Then, last August, six weeks after returning to the tour, the Plantation native had a fairytale U.S. Open run, becoming the fifth unseeded woman to win a Grand Slam title.
She beat Dominika Cibulkova, Venus Williams and Madison Keys at the U.S. Open and received a check for $3.7 million. She was named 2017 WTA Comeback Player of the Year. Her new-found success landed her interviews on “Good Morning America” and the “Jimmy Kimmel Show.” And she got a new Nike contract.
But she went into a post-Open slump, losing the next seven matches of 2017, including three to players ranked below No. 75. She also lost in the first round of the 2018 Australian Open.
Looking back on it, Stephens said she was “living life to the fullest” and trying to push herself too much after an unexpected maiden Grand Slam title.
“I didn’t play tennis for 11 months, and then I decided to go ahead and win the U.S. Open not in the best shape, not in the greatest form, and I really wanted to play the end of the season and probably wasn’t the right decision,” she said.
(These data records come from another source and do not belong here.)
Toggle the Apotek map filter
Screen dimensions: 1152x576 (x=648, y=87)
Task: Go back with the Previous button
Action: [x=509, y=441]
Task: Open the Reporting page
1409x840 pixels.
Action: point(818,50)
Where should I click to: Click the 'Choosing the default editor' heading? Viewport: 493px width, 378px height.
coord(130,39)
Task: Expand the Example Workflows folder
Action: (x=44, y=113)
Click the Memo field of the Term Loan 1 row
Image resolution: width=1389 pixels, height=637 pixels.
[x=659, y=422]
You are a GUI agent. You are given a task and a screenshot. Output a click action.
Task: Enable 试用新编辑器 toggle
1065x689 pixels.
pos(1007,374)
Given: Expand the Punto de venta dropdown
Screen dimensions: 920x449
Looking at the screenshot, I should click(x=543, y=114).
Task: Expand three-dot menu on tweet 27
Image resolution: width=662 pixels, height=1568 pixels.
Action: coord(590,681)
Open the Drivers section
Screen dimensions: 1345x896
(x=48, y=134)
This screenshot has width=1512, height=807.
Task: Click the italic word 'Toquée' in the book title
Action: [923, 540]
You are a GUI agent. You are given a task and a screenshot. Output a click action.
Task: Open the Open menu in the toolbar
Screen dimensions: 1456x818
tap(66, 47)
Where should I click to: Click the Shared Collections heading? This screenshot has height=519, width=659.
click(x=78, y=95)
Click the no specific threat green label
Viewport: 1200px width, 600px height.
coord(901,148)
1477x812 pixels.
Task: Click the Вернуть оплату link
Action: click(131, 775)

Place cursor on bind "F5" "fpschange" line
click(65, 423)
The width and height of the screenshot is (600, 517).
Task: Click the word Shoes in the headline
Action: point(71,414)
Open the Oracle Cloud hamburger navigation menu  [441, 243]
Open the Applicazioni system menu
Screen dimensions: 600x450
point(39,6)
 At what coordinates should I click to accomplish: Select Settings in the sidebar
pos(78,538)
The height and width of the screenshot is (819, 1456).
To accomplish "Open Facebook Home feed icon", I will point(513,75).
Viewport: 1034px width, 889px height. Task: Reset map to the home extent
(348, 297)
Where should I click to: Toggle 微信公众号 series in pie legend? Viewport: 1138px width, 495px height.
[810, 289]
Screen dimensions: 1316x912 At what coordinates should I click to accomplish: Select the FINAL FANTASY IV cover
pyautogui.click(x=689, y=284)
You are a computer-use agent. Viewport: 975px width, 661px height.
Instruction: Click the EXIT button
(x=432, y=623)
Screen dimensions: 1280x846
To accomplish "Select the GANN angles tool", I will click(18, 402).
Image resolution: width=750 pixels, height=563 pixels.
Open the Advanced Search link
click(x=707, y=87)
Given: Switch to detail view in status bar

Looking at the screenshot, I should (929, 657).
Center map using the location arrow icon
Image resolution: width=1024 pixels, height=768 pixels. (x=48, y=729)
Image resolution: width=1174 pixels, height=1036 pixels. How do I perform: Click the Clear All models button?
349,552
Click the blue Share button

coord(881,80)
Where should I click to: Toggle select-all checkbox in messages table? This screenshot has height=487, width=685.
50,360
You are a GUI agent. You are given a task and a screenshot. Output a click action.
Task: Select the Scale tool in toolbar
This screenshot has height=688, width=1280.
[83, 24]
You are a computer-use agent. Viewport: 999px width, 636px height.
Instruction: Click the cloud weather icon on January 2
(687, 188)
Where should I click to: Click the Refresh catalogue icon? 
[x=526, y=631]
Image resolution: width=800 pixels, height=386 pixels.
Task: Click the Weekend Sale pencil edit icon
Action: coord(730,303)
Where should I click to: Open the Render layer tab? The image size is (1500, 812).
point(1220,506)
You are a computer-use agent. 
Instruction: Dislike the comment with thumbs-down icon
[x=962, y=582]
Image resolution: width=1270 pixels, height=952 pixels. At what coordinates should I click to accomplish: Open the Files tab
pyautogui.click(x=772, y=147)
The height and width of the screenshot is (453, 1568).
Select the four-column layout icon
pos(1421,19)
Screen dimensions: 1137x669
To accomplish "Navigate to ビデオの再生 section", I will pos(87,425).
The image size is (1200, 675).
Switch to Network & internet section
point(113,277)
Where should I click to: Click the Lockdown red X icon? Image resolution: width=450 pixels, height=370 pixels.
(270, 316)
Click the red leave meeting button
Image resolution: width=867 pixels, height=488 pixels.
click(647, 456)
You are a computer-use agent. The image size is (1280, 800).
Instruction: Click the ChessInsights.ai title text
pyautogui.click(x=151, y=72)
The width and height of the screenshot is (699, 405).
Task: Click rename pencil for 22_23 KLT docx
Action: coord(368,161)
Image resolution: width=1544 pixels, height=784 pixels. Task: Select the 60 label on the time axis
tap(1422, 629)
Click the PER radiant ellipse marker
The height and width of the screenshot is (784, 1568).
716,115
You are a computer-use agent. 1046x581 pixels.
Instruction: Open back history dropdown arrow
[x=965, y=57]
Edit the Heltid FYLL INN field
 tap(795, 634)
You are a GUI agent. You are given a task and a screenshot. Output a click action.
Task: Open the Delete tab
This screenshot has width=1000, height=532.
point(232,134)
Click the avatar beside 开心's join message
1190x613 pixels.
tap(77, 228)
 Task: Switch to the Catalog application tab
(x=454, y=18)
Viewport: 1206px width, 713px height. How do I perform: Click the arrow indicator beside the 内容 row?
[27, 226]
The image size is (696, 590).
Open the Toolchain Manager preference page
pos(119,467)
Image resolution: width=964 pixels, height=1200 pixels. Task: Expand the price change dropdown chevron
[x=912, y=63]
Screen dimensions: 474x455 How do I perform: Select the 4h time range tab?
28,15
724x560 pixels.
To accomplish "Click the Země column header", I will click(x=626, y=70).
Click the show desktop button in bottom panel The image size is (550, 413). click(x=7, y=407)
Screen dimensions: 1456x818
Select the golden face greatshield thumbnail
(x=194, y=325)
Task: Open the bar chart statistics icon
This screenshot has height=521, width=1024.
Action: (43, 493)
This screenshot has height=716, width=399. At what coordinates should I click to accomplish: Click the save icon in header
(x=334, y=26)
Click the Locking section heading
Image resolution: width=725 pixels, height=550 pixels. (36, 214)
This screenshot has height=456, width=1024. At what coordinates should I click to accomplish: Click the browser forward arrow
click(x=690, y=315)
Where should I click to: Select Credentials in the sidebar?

“I made some decisions based on where my heart was, not where my body was physically. I think that was kind of like a domino effect. After Australia I just took the time to really get myself together. When you put in the work, you are able to get some results.”
She reached the third round at Indian Wells, California, by beating former No. 1 Victoria Azarenka. Stephens cruised through her opening match in Miami over wild-card Ajia Tomljanovic, but was tested by Monica Niculescu in the third round, losing the first set in a tiebreaker, rallying to win the second set and then going up 4-0 in the third before her opponent retired.
Stephens said that match prepared her for Muguruza.
“It’s matches like the one before when I played Niculescu where you’ve got to really battle and fight … those matches give you confidence to beat a player like this,” she said. “I thought I did an excellent job the of just staying in there. I lost the first set, and I could have easily got down on myself and kind of just give it away, but I was pleased that I was able to fight.”
As a South Florida native, Stephens feels at home on Key Biscayne. She has friends and family in the stands — as well as an unknown diehard fan who enthusiastically offers her encouragement from the stands. She singled him out during her postmatch speech.
“I have no idea who that is, just a fan,” she said. “It’s entertaining. Obviously, he knows tennis. He’s shouting all the right things. It’s helpful, and it’s always nice to have someone backing you like that.”